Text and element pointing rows
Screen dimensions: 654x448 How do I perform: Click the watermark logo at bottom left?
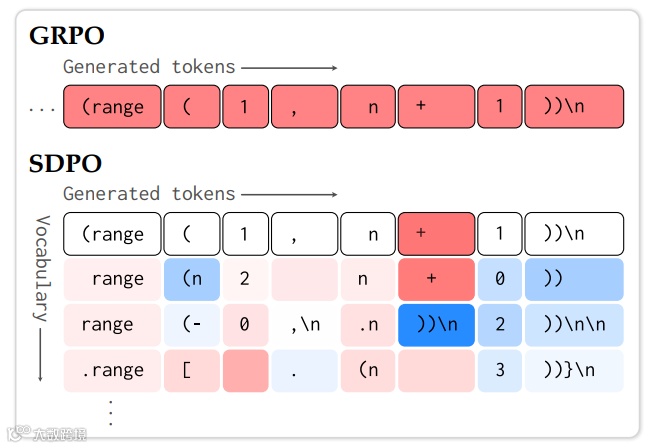click(47, 433)
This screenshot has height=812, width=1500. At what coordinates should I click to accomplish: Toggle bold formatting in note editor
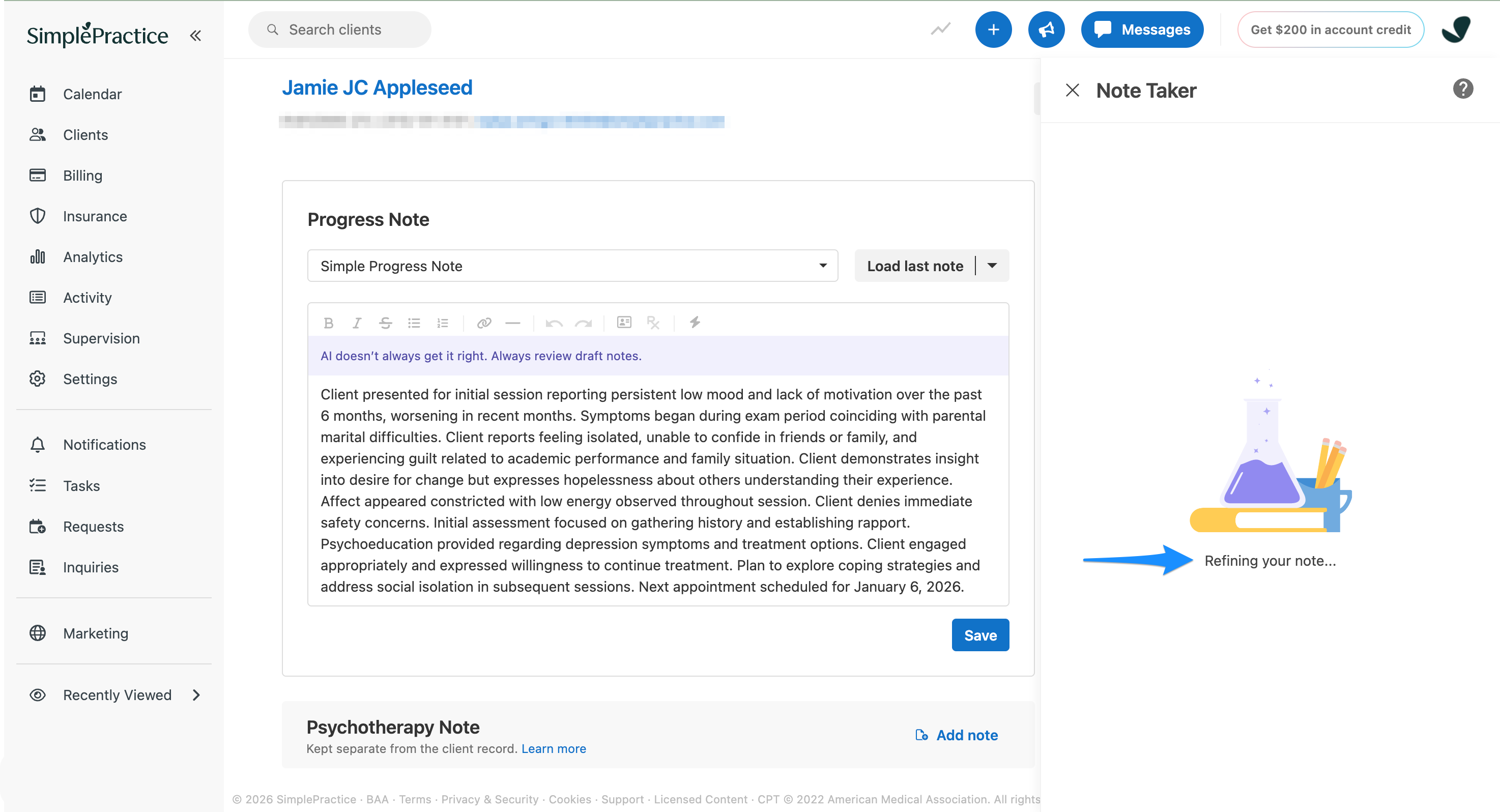[x=328, y=323]
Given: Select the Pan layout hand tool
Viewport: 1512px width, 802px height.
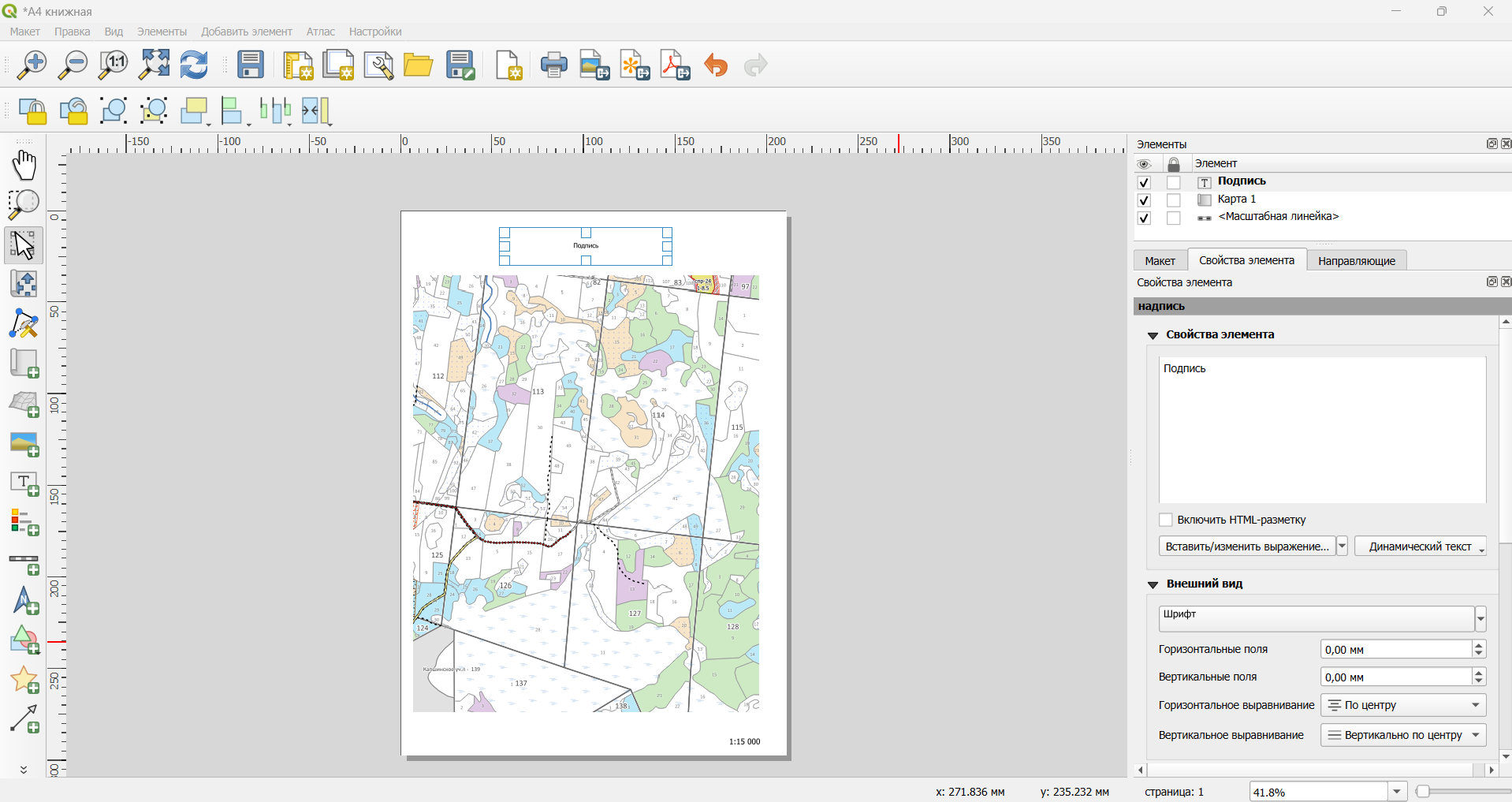Looking at the screenshot, I should coord(24,166).
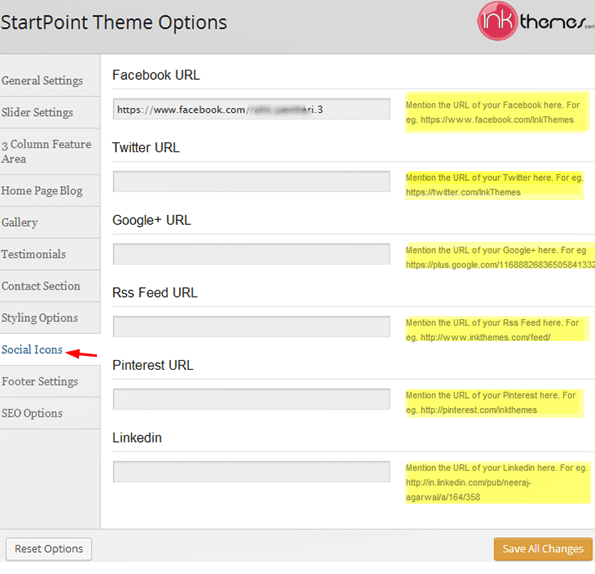Screen dimensions: 595x574
Task: Click the Facebook URL input field
Action: tap(251, 109)
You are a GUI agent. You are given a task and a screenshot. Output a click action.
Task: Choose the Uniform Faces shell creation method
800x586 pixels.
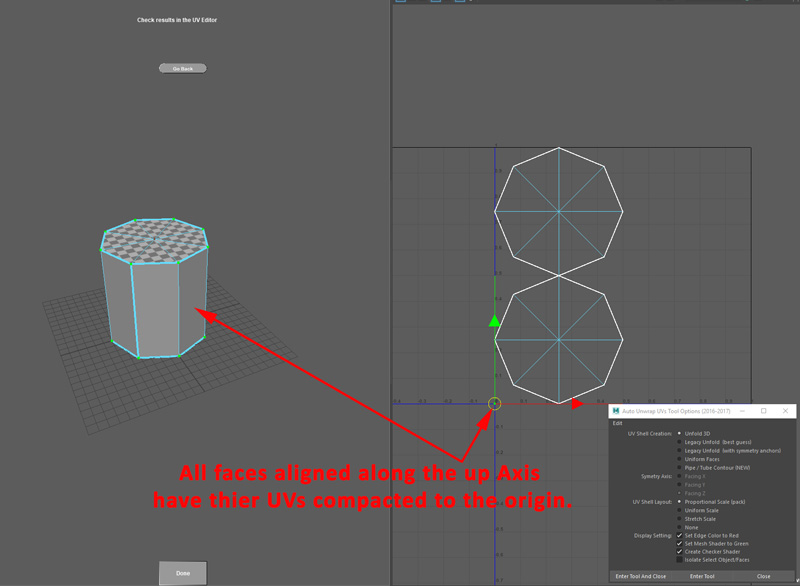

▸ **The request**
Can you put everything from the line containing "You are a GUI" down to the end of the rows into a JSON list of strings, one string per line, with blank lines skipped and the pictures left out?

▸ **Answer to the problem**
[
  "You are a GUI agent. You are given a task and a screenshot. Output a click action.",
  "Task: Choose the Uniform Faces shell creation method",
  "800x586 pixels."
]